Убертин сурово посмотрел на меня: «Минориты хотят жить в бедности, но они никогда не требовали этого от других. Нельзя безнаказанно посягать на имущество добрых христиан, иначе добрые христиане посчитают тебя разбойником. Это и случилось с Герардом. О нем говорили даже… Но тут не берусь судить, правда ли это, – имей в виду, я только доверяюсь сведениям брата Салимбене, знававшего их всех… Говорили, что, желая испытать волю и воздержность, он спал с женщинами, не вступая в половую связь. Но когда ученики пытались повторить его подвиги – исход бывал совсем другой… Ох, об этих вещах не следует рассказывать юному. Женщина – сосуд диавола… Герард продолжал кричать “всепокайтеся”, а в это время один из его учеников, Гвидон Путаджи, решил захватить главенство в общине. И разъезжал с большой свитою, с лошадьми и слугами, и давал в городах блестящие обеды – в точности как кардиналы римской церкви. Дошло до форменной схватки за главенство в секте, и начались позорные дела. Многие люди все же текли к Герарду, и не только из сел, но и из городов, люди, записанные в цехи… А Герард велел им обнажаться и в наготе служить нагому Христу. И посылал их по миру с проповедью, а себе велел сделать другое одеяние, тоже белое, без рукавов, из грубого холста. И в нем больше походил на шута, чем на духовное лицо. Домов эти люди не имели. Время от времени они подымались на амвоны церквей, прерывая богослужение набожных христиан, и сгоняли с амвонов священников, а однажды усадили какого-то мальчика на епископский трон в церкви Св. Урса в Равенне. И звали себя последователями Иоахима Флорского…»

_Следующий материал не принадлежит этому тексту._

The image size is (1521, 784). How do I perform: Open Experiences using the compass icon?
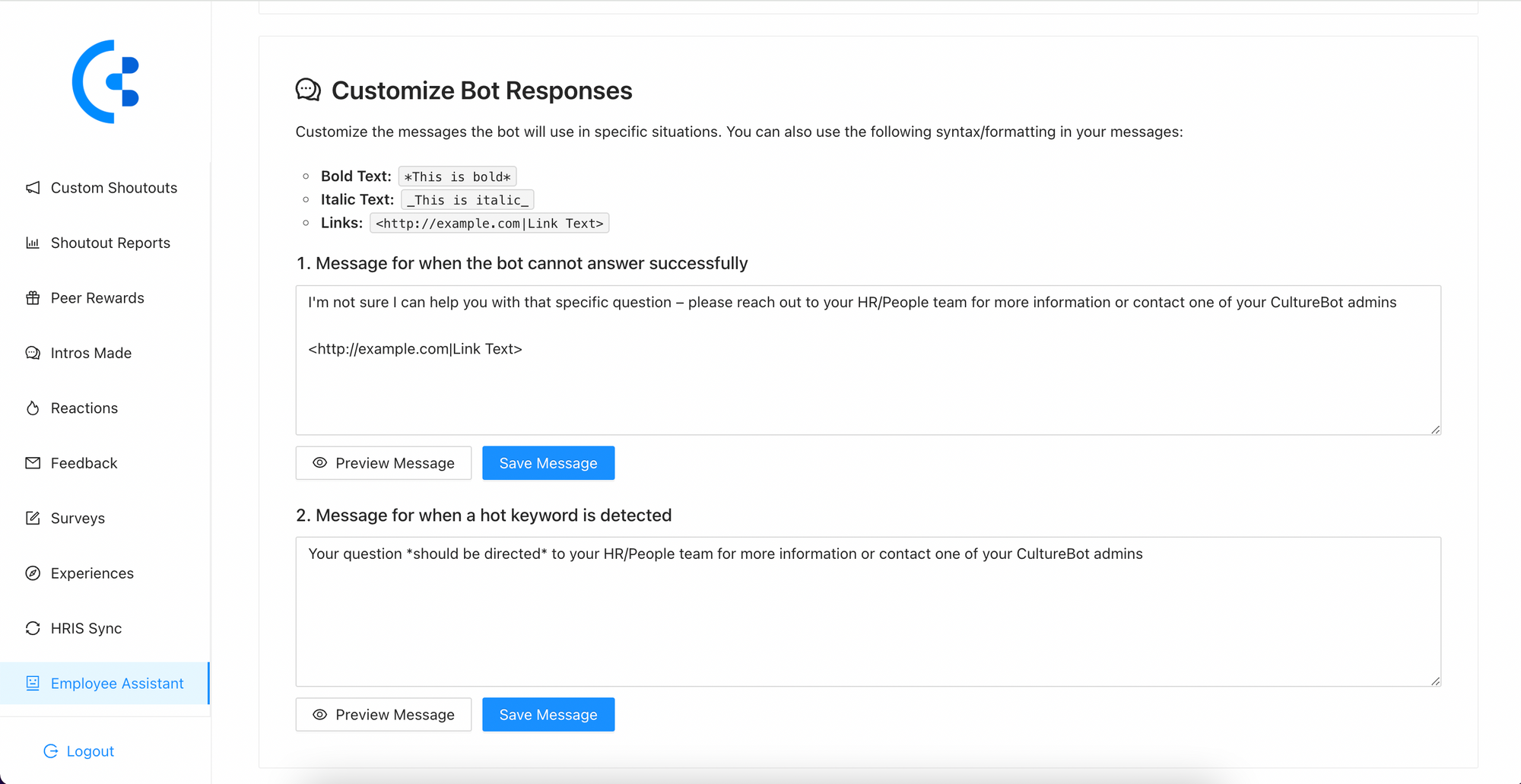click(32, 573)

«Но францисканцы тоже, – воскликнул я. – И Герард из Борго Сан Доннино, и вы сами!»

«Успокойся, мальчик. Иоахим Флорский был великий пророк и первым понял, что Франциск несет обновление христианской церкви. А лжеапостолы, ссылаясь на его учение, желали оправдать свои безумства. Сегалелли водил с собой некую апостольшу, не то Трипию, не то Рипию… Она утверждала, что обладает пророческим даром. Водил женщину, понимаешь?»

«Но отче, – возразил было я, – вы же сами говорили позавчера о святости Клары Монтефалькской и Ангелы из Фолиньо…»

«Те были святые! Они жили в смирении, признавая права церкви и не заикаясь ни о каких пророчествах! А лжеапостолы, наоборот, допускали своих женщин проповедовать по городам, как делали и прочие еретики. И уже сами не разбирали холостяков от женатых, и ни один обет не почитался за ненарушимый. Коротко говоря… Не хочу донимать тебя этими тоскливыми рассказами, к тому же ты все равно не поймешь некоторых тонкостей… Епископ Пармский Обиццо решил в конце концов заковать Герарда в цепи. Но тут произошла странная вещь. По ней можешь видеть, до чего слаба человеческая натура и как упорны плевелы ереси. Дело в том, что епископ освободил Герарда, и стал сажать к себе за стол, и смеялся его выходкам, держа его как бы за шута…»

«Но почему?»

«Не знаю… Хотя, к сожалению, догадываюсь. Епископ был из дворян и презирал горожан – купцов и ремесленников. Наверное, его тешило, что Герард всякий раз, проповедуя бедность, обрушивался на тех, и начав попрошайничеством, кончал разбоем… Но в конце концов вмешался папа, и епископу пришлось проявить должную суровость. Герард пошел на костер как нераскаянный еретик. Это было в начале нашего столетия».

«А какое отношение все это имеет к Дольчину?»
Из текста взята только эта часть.